Mr. DeLony has also gathered case studies to show how saving beautiful or historic bridges can mean saving money. The Second Street Bridge in Allegan, Mich., he says, is ''a classic (case), with the local population convincing the city to save the bridge, the engineering firm of Wilkins & Wheaton of Kalamazoo doing a 'brilliant rehab,' and the community celebrating last month with a 'bridgefest.' ''

Then there's the Pasco-Kennwick Bridge, spanning the Columbia River between Washington and Oregon. Preservationists brought suit to keep the old bridge open for bikes and pedestrians. An appellate court judge has declared that the highway people failed to investigate thoroughly the alternatives to demolition. The judge has halted, for now, plans to destroy the bridge.

Such cases may increase public awareness of the preservation cause - not only of the historic and environmental arguments, but also of the economic one. At present, that awareness varies from city to city.

''This is a big bridge town,'' says William Rudman of the Cleveland Foundation, which helped inventory that city's pioneer metal bridges. ''There are wonderful bridges, and the mood has always been they must be kept up.''

Thomas Thompson of the Minnesota Historical Society sees a serious lack of care for the historic concrete bridges that span the twin cities of Minneapolis and St. Paul. ''We trundle back and forth across the Mississippi, and, really, people don't pay a lot of attention,'' he says.
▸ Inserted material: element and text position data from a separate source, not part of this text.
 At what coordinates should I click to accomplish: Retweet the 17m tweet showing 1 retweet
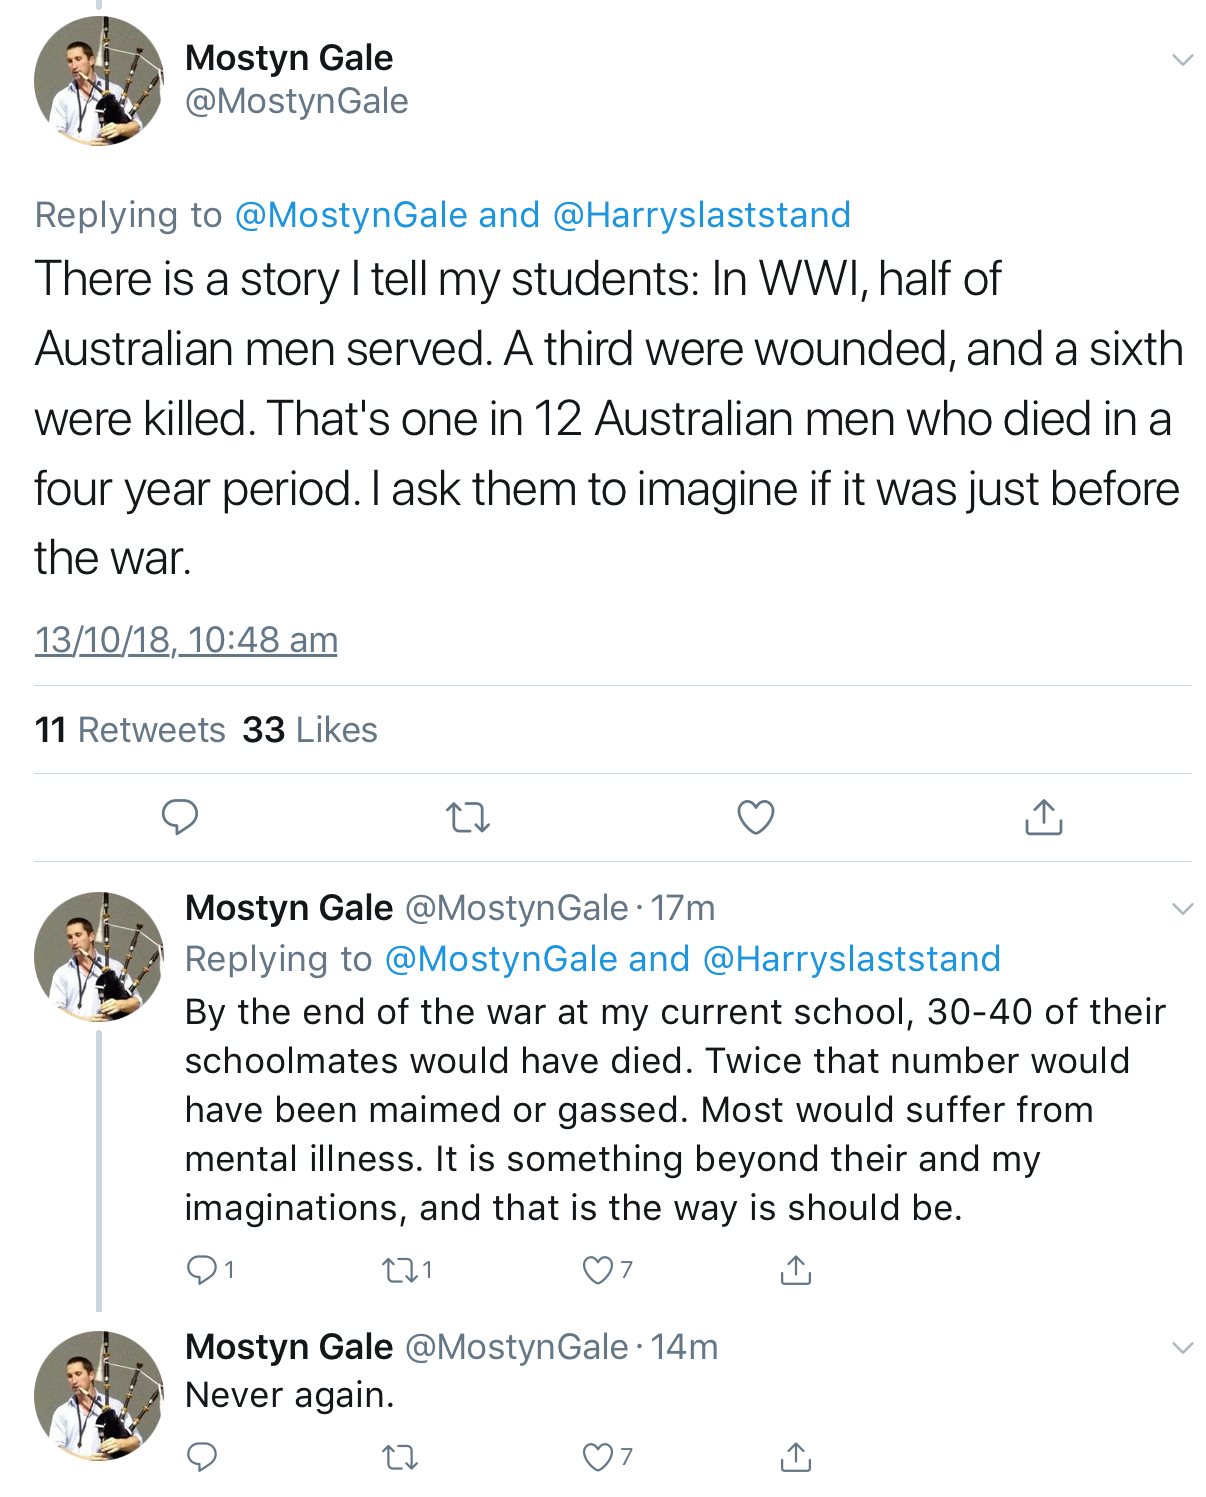[407, 1270]
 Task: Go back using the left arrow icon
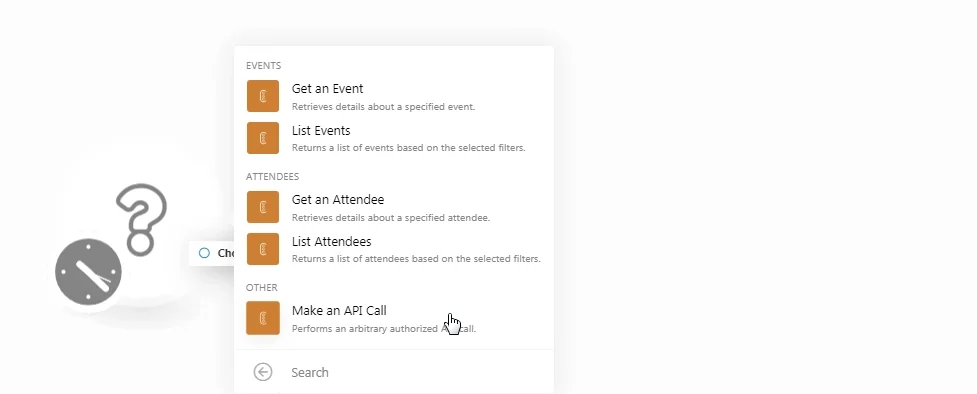pyautogui.click(x=263, y=372)
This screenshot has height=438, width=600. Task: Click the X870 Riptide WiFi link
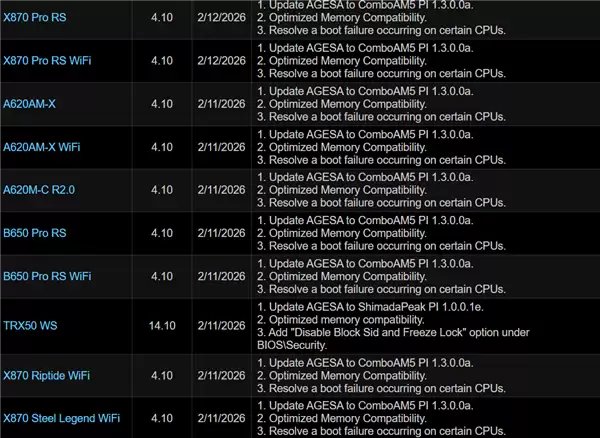47,374
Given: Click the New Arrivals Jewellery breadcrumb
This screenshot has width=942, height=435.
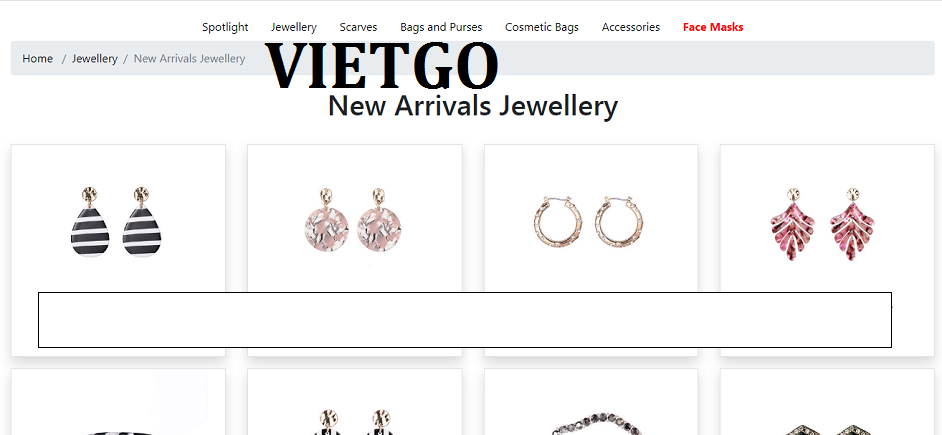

Meanwhile, complaints that older bridges restrict traffic flow persist - a legacy, doubtless, of the 'automania' that says such flow is America's most important function. When the federal government calls 200,000 of the nation's half-million bridges ''inadequate,'' its criteria are likely to include inflated claims of the need for wider bridges as well as concerns about structural weakness.

Combine the urge for an ever-grander highway system with legitimate concerns about safety, and we may well see more monotonous new bridges squeezed out of the federal interstate tube - more standardization, more homogenization of the public architecture.

The need, says architect DeLony, is for wider recognition that bridges ''are just as important as buildings as far as what this country is about.'' The fact that America's bridges are now resting over troubled political waters should make caretakers of the built environment take a longer, deeper look at them.